◆ Stated problem: Turn every line of the items below into a numbered list, omitting any blank lines.

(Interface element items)
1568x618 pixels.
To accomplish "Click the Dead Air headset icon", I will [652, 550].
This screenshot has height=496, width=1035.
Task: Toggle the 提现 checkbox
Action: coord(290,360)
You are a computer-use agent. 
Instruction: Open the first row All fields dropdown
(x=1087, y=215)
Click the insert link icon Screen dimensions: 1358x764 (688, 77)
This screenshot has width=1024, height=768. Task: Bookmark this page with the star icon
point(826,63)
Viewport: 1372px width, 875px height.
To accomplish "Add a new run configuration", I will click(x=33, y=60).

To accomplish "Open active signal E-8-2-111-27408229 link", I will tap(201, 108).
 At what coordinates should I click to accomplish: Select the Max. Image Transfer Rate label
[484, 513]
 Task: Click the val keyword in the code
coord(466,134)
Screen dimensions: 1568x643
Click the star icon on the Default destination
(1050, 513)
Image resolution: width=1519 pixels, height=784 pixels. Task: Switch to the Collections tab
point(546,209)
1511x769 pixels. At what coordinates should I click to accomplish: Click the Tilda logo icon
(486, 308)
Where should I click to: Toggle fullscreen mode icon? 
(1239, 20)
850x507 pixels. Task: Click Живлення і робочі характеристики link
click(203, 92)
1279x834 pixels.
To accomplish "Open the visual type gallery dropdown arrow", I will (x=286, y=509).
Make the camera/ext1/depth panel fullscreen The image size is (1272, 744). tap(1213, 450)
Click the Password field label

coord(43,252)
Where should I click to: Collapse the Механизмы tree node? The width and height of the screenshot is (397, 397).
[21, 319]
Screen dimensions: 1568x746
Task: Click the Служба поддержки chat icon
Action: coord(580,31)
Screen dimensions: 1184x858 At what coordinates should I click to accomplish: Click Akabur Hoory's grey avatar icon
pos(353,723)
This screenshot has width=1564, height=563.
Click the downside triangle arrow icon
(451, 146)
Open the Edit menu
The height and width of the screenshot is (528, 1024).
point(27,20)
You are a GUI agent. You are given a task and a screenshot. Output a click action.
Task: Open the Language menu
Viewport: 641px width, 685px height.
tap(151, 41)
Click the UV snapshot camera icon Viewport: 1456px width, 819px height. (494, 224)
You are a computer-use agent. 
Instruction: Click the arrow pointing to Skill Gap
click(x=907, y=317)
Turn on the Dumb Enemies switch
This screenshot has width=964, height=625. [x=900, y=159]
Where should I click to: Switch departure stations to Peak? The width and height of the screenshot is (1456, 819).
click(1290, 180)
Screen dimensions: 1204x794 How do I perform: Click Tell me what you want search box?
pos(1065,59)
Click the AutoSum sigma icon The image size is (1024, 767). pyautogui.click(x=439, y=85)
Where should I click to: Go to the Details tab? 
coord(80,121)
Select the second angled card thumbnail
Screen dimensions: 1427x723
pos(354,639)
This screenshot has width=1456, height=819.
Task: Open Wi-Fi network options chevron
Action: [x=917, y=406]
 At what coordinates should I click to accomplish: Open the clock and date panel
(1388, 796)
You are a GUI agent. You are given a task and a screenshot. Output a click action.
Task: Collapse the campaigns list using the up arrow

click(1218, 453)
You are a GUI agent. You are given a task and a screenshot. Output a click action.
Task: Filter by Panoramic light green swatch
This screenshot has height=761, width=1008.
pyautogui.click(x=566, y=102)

◆ Response to this exercise:
1. 1568x618 pixels.
2. To accomplish "Click the Dead Air headset icon", I will [652, 550].
3. This screenshot has height=496, width=1035.
4. Task: Toggle the 提现 checkbox
5. Action: coord(290,360)
6. You are a computer-use agent. 
7. Instruction: Open the first row All fields dropdown
8. (x=1087, y=215)
9. Click the insert link icon Screen dimensions: 1358x764 (688, 77)
10. This screenshot has width=1024, height=768. Task: Bookmark this page with the star icon
11. point(826,63)
12. Viewport: 1372px width, 875px height.
13. To accomplish "Add a new run configuration", I will click(x=33, y=60).
14. To accomplish "Open active signal E-8-2-111-27408229 link", I will tap(201, 108).
15.  At what coordinates should I click to accomplish: Select the Max. Image Transfer Rate label
16. [484, 513]
17.  Task: Click the val keyword in the code
18. coord(466,134)
19. Screen dimensions: 1568x643
20. Click the star icon on the Default destination
21. (1050, 513)
22. Image resolution: width=1519 pixels, height=784 pixels. Task: Switch to the Collections tab
23. point(546,209)
24. 1511x769 pixels. At what coordinates should I click to accomplish: Click the Tilda logo icon
25. (486, 308)
26. Where should I click to: Toggle fullscreen mode icon? 
27. (1239, 20)
28. 850x507 pixels. Task: Click Живлення і робочі характеристики link
29. click(203, 92)
30. 1279x834 pixels.
31. To accomplish "Open the visual type gallery dropdown arrow", I will (x=286, y=509).
32. Make the camera/ext1/depth panel fullscreen The image size is (1272, 744). tap(1213, 450)
33. Click the Password field label
34. coord(43,252)
35. Where should I click to: Collapse the Механизмы tree node? The width and height of the screenshot is (397, 397).
36. [21, 319]
37. Screen dimensions: 1568x746
38. Task: Click the Служба поддержки chat icon
39. Action: coord(580,31)
40. Screen dimensions: 1184x858 At what coordinates should I click to accomplish: Click Akabur Hoory's grey avatar icon
41. pos(353,723)
42. This screenshot has width=1564, height=563.
43. Click the downside triangle arrow icon
44. (451, 146)
45. Open the Edit menu
46. The height and width of the screenshot is (528, 1024).
47. point(27,20)
48. You are a GUI agent. You are given a task and a screenshot. Output a click action.
49. Task: Open the Language menu
50. Viewport: 641px width, 685px height.
51. tap(151, 41)
52. Click the UV snapshot camera icon Viewport: 1456px width, 819px height. (494, 224)
53. You are a computer-use agent. 
54. Instruction: Click the arrow pointing to Skill Gap
55. click(x=907, y=317)
56. Turn on the Dumb Enemies switch
57. This screenshot has width=964, height=625. [x=900, y=159]
58. Where should I click to: Switch departure stations to Peak? The width and height of the screenshot is (1456, 819).
59. click(1290, 180)
60. Screen dimensions: 1204x794 How do I perform: Click Tell me what you want search box?
61. pos(1065,59)
62. Click the AutoSum sigma icon The image size is (1024, 767). pyautogui.click(x=439, y=85)
63. Where should I click to: Go to the Details tab? 
64. coord(80,121)
65. Select the second angled card thumbnail
66. Screen dimensions: 1427x723
67. pos(354,639)
68. This screenshot has width=1456, height=819.
69. Task: Open Wi-Fi network options chevron
70. Action: [x=917, y=406]
71.  At what coordinates should I click to accomplish: Open the clock and date panel
72. (1388, 796)
73. You are a GUI agent. You are given a task and a screenshot. Output a click action.
74. Task: Collapse the campaigns list using the up arrow
75. click(1218, 453)
76. You are a GUI agent. You are given a task and a screenshot. Output a click action.
77. Task: Filter by Panoramic light green swatch
78. This screenshot has height=761, width=1008.
79. pyautogui.click(x=566, y=102)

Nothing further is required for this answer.